**Text shown:**
--------------------------------

Shifting to other news: Human trafficking remains a silent problem for Belize. We may walk into our local grocery stores and see it happening without realizing. It’s happening right in our own homes and we are completely oblivious to it. It’s for these reasons and more that there is a sustained effort to address the root causes of the problem, which range from economic hardships to corruption. However, advocates and experts say that often times, victims are revictimised because of society’s internal biases. Project Specialist for the Western Hemisphere Project, Michelle Segura spoke more on the issue.
Michelle Segura, Project Specialist, Western Hemisphere Project: “In cases of CSEC or the Commercial Sexual Exploitation of Children many times you have a culture of victim blaming or revictimization in these cases not taking into account that children worldwide not only in Belize suffer different forms of violence, exploitation and abuse human trafficking being one. Human trafficking is the exploitation of someone particularly in a vulnerable position. When it comes to children we must take into account the revolving capacities so the brain, the body of a child isn’t fully developed. This is not to say that they can’t make decisions depending on their age, the circumstances on decisions that may affect them but it is to say that there are certain rights and protections afforded to them because they are children and they are vulnerable at a different level than adults to these types of exploitation. In Belize violence against children you know knows no boundaries and in many countries as well children are exploited in places that they should be most protected including their homes, their schools and in Belize and globally again many victims know their traffickers. A lot of times it’s parents, it’s a trusted guardian, an uncle, so we have to take all of these issues into account, the harmful practices, and realize that children have the right to be protected from these types of violence, exploitation and abuse so the child protection systems must be in place to help children access vital social services and fair justice systems.”

--------------------------------

**Raw data:**
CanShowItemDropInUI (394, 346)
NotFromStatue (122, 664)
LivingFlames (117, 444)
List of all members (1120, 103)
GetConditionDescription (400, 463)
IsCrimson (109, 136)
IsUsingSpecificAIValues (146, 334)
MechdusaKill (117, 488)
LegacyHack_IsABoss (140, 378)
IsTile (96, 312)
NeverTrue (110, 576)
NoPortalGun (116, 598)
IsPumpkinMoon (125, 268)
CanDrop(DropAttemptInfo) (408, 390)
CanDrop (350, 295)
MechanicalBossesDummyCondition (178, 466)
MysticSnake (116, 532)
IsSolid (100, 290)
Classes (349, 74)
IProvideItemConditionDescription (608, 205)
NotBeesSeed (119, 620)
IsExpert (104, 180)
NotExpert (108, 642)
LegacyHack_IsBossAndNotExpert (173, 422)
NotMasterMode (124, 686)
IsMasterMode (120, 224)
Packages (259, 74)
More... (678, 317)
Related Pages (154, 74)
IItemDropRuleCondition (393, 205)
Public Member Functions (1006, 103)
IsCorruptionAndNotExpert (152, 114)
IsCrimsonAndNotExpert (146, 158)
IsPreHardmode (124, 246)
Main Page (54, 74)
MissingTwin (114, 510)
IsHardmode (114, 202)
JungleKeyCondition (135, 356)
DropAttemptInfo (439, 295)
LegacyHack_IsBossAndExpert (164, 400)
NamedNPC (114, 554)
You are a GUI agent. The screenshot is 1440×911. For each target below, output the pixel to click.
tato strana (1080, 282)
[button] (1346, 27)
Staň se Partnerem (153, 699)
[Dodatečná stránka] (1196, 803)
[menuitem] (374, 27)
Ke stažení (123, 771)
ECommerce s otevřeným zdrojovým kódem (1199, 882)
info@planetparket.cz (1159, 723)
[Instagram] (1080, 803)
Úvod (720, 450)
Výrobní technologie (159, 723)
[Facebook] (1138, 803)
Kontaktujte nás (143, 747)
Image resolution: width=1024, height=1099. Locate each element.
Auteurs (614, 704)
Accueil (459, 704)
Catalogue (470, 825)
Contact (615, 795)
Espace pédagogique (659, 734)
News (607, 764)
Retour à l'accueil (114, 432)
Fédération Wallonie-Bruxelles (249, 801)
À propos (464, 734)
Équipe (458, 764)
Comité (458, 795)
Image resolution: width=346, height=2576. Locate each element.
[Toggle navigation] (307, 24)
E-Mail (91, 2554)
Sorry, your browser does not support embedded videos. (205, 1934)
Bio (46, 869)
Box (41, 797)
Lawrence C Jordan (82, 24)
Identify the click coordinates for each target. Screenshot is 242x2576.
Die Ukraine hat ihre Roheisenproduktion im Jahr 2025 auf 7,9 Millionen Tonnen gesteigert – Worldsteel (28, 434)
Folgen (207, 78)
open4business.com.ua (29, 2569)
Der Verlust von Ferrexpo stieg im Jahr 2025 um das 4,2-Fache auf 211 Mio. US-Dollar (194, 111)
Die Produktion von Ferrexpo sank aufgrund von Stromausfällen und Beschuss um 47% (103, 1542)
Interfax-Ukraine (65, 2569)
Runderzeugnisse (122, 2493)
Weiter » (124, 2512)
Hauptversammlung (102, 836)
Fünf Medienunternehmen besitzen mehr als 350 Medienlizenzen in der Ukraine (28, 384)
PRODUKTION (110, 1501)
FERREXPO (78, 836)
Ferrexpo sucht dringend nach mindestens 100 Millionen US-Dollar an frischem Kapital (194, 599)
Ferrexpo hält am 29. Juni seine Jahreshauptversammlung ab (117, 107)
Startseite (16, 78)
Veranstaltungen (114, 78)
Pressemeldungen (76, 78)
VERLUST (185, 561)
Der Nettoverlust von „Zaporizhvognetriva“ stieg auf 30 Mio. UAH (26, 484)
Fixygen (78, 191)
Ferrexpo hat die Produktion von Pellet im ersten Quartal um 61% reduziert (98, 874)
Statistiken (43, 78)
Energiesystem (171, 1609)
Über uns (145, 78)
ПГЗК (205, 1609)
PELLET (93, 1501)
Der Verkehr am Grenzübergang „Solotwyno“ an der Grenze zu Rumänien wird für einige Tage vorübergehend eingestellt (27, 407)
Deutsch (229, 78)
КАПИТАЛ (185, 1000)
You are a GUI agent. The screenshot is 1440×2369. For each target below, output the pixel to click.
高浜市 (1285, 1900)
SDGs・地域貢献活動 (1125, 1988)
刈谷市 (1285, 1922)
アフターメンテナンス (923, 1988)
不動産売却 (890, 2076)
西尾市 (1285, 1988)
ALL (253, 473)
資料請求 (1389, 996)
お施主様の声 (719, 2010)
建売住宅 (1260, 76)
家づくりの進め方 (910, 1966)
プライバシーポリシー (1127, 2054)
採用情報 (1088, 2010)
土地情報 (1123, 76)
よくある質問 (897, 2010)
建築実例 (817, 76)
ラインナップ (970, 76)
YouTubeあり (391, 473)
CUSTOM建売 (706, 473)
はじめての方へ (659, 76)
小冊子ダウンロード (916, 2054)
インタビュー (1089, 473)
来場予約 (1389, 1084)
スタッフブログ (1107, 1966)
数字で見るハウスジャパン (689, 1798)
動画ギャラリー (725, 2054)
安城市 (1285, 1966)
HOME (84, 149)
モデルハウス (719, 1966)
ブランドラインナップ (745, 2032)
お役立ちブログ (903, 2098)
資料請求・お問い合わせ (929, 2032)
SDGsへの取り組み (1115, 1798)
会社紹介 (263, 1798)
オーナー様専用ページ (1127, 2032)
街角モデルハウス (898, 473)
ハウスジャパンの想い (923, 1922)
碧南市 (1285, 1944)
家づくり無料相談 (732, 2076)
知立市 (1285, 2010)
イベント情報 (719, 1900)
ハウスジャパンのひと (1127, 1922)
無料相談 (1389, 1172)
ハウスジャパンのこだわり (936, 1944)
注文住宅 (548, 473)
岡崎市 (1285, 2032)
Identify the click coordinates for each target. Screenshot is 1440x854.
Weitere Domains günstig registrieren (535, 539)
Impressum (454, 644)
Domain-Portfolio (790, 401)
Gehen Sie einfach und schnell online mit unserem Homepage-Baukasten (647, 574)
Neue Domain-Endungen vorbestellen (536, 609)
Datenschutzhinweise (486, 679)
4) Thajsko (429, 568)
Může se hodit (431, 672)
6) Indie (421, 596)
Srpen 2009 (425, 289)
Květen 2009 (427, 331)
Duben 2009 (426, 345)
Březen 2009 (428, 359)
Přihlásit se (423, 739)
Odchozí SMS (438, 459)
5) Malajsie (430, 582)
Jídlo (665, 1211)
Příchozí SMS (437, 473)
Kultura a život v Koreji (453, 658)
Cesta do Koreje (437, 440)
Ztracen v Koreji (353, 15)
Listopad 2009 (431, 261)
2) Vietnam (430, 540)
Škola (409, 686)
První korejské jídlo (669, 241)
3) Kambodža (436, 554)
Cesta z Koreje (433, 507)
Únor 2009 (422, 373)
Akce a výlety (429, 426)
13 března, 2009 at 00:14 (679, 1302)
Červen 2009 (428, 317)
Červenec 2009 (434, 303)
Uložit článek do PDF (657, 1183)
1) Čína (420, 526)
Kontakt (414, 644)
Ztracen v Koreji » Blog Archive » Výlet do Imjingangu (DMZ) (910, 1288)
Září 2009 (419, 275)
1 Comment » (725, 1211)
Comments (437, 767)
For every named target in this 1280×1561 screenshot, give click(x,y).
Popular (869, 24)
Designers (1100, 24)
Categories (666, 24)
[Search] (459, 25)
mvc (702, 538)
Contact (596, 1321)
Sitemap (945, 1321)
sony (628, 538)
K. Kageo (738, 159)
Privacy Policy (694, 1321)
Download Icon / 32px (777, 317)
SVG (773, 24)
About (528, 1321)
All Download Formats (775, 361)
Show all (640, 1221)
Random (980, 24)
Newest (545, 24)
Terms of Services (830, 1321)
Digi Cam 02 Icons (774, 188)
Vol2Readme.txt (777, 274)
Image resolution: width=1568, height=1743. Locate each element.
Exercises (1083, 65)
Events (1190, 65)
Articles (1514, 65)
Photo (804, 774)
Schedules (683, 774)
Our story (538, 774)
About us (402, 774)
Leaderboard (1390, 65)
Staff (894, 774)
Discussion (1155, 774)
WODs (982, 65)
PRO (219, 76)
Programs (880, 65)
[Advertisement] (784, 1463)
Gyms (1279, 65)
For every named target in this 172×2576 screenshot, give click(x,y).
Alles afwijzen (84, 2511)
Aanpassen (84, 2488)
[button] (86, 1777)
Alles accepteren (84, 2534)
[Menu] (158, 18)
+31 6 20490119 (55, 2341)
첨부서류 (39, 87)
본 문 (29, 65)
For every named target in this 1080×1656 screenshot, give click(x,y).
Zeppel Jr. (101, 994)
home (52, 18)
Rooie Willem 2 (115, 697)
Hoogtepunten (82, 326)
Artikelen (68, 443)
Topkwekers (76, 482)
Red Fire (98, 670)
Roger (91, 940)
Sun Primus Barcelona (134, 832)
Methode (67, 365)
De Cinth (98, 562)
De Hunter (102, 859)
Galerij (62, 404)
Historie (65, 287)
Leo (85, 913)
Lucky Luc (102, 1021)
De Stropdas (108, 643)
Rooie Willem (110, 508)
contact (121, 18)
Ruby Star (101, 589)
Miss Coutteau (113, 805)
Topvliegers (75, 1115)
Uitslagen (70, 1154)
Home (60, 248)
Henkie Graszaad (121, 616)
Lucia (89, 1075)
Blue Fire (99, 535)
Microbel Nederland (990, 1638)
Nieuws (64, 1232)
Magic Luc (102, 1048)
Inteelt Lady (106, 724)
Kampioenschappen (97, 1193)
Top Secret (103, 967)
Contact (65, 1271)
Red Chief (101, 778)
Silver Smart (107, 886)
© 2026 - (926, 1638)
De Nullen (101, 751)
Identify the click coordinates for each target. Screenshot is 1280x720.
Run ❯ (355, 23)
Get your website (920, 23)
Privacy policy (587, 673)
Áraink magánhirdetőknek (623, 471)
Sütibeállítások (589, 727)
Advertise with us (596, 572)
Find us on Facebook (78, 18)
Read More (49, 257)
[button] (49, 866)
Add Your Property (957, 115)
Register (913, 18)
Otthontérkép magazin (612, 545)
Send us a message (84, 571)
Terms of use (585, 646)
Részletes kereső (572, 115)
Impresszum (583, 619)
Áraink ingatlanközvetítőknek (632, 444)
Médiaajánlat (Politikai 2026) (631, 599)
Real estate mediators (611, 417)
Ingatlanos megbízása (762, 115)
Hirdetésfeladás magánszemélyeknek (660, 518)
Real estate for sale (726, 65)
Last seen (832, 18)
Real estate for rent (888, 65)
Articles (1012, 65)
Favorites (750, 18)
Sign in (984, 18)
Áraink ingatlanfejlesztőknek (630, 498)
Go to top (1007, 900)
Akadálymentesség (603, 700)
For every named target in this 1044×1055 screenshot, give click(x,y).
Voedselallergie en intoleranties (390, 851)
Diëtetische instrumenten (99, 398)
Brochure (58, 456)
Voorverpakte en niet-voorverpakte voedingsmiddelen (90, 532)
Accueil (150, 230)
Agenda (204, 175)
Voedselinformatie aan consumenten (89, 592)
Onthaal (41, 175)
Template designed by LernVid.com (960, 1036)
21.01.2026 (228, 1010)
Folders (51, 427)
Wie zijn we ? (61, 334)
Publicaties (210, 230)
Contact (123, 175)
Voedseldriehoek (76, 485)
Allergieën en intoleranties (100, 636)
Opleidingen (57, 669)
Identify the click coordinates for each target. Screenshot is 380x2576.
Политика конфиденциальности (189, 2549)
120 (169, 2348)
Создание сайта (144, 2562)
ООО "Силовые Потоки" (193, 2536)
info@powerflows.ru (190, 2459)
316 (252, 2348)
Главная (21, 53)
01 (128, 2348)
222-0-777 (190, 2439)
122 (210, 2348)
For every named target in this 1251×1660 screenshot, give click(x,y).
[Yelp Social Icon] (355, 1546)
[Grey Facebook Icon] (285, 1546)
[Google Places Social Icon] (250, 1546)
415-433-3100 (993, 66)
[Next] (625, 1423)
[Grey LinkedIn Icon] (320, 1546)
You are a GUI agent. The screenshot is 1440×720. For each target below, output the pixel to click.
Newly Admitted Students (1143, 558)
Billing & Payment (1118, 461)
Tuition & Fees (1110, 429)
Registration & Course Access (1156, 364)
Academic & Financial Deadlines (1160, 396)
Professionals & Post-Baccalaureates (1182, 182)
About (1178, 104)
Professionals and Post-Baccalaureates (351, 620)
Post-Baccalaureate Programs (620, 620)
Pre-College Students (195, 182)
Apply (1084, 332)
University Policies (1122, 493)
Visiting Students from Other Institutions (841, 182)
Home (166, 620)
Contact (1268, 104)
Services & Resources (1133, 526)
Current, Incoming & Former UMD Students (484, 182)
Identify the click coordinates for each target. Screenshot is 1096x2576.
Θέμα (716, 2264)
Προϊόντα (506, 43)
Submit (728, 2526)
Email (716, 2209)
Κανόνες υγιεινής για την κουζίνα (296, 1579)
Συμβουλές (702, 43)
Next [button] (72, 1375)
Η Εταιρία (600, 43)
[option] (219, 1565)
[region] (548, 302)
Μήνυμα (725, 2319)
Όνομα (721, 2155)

--------------------------------

**Assignment:** Continue the news report on human trafficking in Belize from where it stops.

**Expected answer:**
More than those issues, the focus has been surviving the COVID-19 pandemic and according to the IOM Belize Director, Diana Locke there may be more victims out there. That is why, Locke says, there is a need for continued public awareness because after all, human trafficking does not only affect migrants.
Diana Locke, Director, IOM, Belize: “I come right back to the basic old adage of communication, sharing of information and I come back again to the key that there’s nobody in country more influential than a media core. So I personally believe that- I don’t know if it has been done but if it hasn’t it certainly needs to be done where just like how we’re sitting here with you and talking with you that you could have your media colleagues come together in one room you can get thoroughly briefed by government and stakeholders in the subject area about what they’re doing and what is happening, clear up all of the questions that you have in the back of your mind so when you sit on the talk shows in the morning you’re very much influential people in the minds of young people, old people, you influence everybody with what you bring across and I think that as you learn more, the media learns more I think this is the most effective tool in my mind. The media is the most effective tool at this point in time. Government has been doing a lot of things, IOM has been doing things but we don’t have the capacity out there. We put out a press release and it’s a press release for a day and then it dies away. You guys are the ones who are constantly in front of the public, you are the most influential people around and I feel that that partnership between yourselves is not a sexy topic as Jules Vasquez would say so if it doesn’t sell the news you might not want to talk about it but it doesn’t have to be on the news, it could be in the morning shows, it could be in some of their afternoon programs, it could be factored in a number of ways to bring this information across and create awareness as you said things that Belizeans tend to be dismissive of or we say ‘Cho, that?’ I think those are the things that we need to highlight.”
Last week, the Ministry of Human Development launched the new trafficking in person Module on the Ministry’s case management system: FAMCare in partnership with The International Organization for Migration (IOM), under the framework of the Western Hemisphere Program (WHP).
The platform multi-agency online platform to investigate, track, and manage cases of human trafficking.